Dataset section start

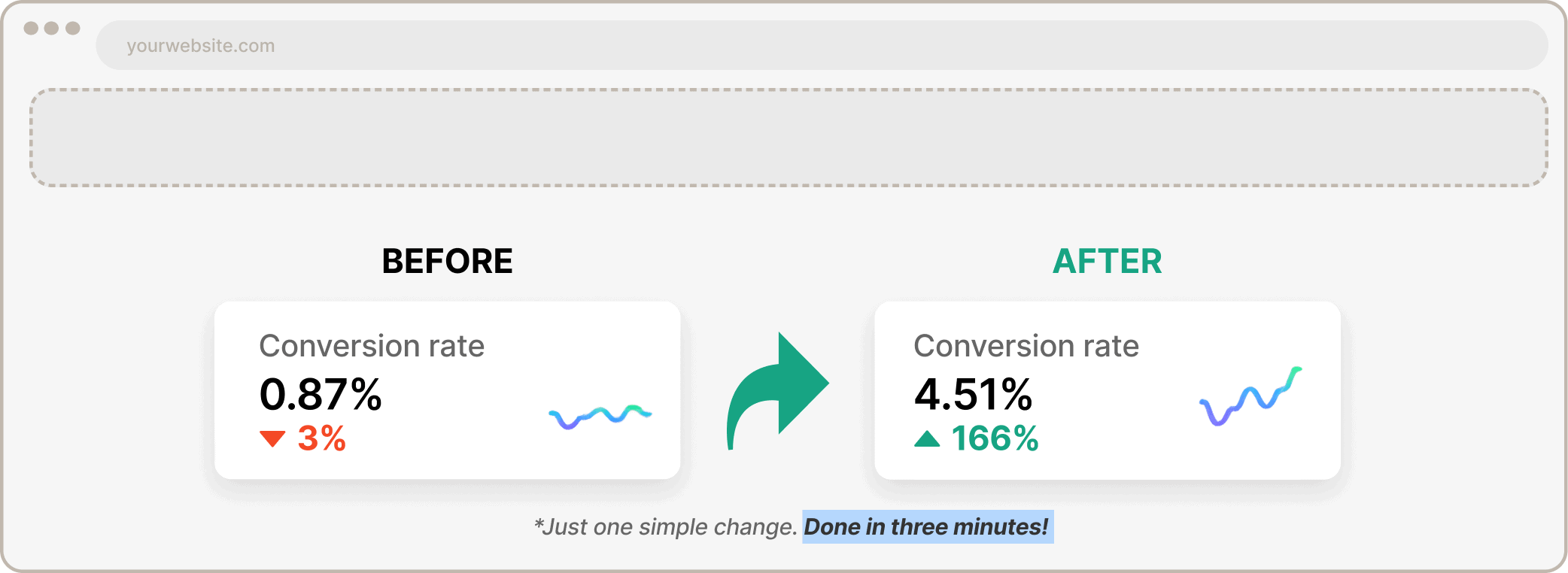Click the yourwebsite.com address bar
The height and width of the screenshot is (573, 1568).
tap(822, 45)
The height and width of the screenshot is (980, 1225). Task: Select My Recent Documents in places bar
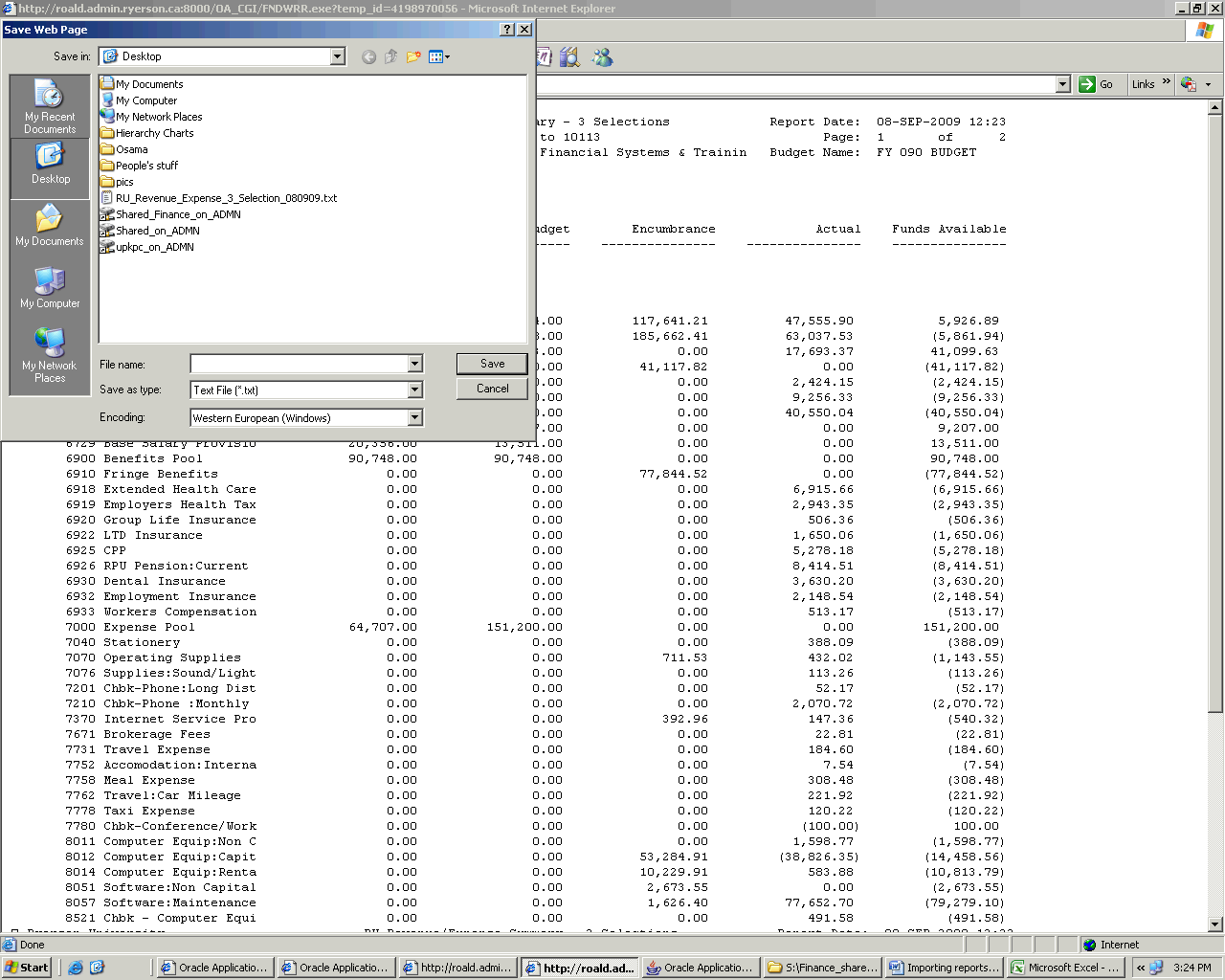tap(50, 107)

Dataset section end

■ Aim of the task
Beginning at the line that contains "The height and width of the screenshot is (980, 1225).", transcribe it and every later line through the last line of the data above, exactly, and drop the pictures.

■ Problem solution
The height and width of the screenshot is (980, 1225). Task: Select My Recent Documents in places bar
tap(50, 107)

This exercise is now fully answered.